Направляясь к себе обратно, Сеймур заметил на стене Дэниеловой кухни телефон. Рядом был записан номер. Чей? Какая разница. Он просто хотел вернуться к себе домой и съесть бисквит. А что, если узнают, что он здесь был? Ужас скользнул в его сердце и принес с собой что-то вроде клаустрофобии. Как будто он забрел в банковский сейф и услышал, как позади захлопнулась дверь. Единственная комбинация, способная его спасти, — номер телефона, записанный на стене. Он осторожно набрал его.
— Алло? — ответила Алисон.
— Это Сеймур Рильке.
— Да-да. Это Алисон Фетц, мистер Рильке. Как поживаете?
— Очень хорошо, миссис Фетц. Спасибо.
Алисон ждала продолжения. Его не последовало, и она продолжила сама:
— Вы удачно меня застали. Как раз заскочила после занятий на ланч.
— Сейчас самое хорошее время для ланча. — Черт возьми, ничего не получается! Дверь сейфа не поддается.
— Простите, мистер Рильке, какое время хорошее для ланча?
— Время ланча. — Он готов был разрыдаться.
Алисон услышала в его голосе дрожь.
— Мистер Рильке, с вами что-то случилось?
— Со мной? Нет-нет, но, кажется, что-то случилось с доктором О'Холигеном.
— Меня это не удивляет. Что именно?
— Он лежит в ванне мертвый.
На другом конце провода воцарилась тишина. По всей видимости, миссис Фетц нечего было ему сказать. Он тоже не смог ничего придумать и повесил трубку. Слава богу, все кончилось, он выскользнул из сейфа! Что делать дальше? Сеймур почувствовал, что последующее развитие событий повлечет за собой чье-то прибытие, возможно прибытие многих. Вероятно, они будут голодны, а уж с этим он знал, как справиться. Он испечет сейчас ром-бабу, причем большую.
По пути через двор он заметил трусившую за ним Гленду.
— Бедная Гленда! Что ты теперь будешь делать?

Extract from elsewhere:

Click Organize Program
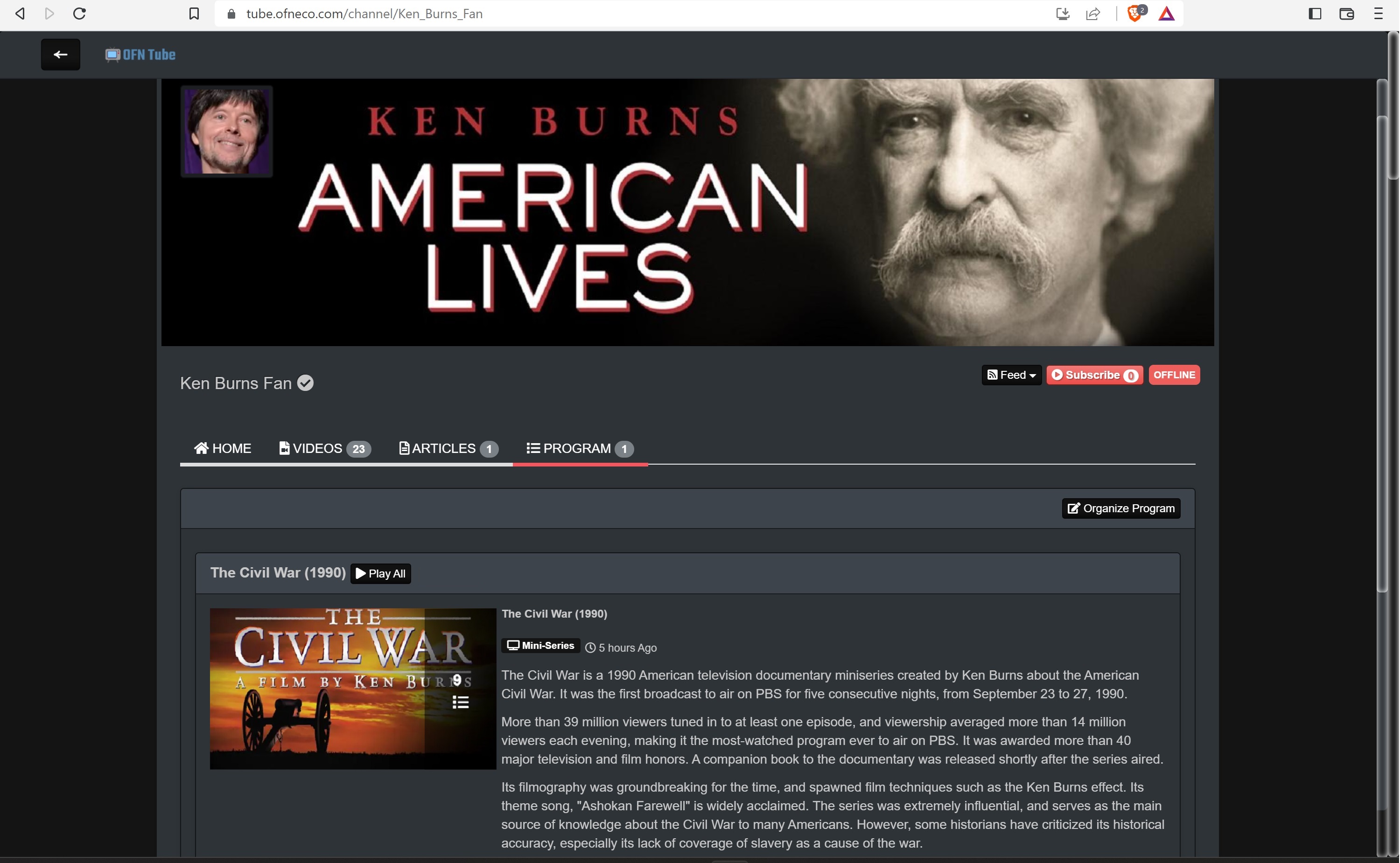click(x=1120, y=508)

А что он сам теперь будет делать? Внезапно сердце его громко застучало, головокружение опрокинуло его на землю, и здесь, на траве, он наконец осознал, что Дэниел О'Холиген, его друг и учитель, его сосед и единственный на свете человек, с которым он мог поболтать, — мертв. Сеймур Рильке подхватил Гленду на руки. Слезы катились по его щекам и собирались в усах.
Они все еще были там, щенок и повар, в объятии взаимного утешения, когда «фольксваген» Ларио притарахтел к проезду быстрее, чем когда-либо за последние десятилетия. Он свернул в сад, сбил несколько досок забора и отрывисто заглох, погрузившись по самые оси в свежевскопанную клумбу.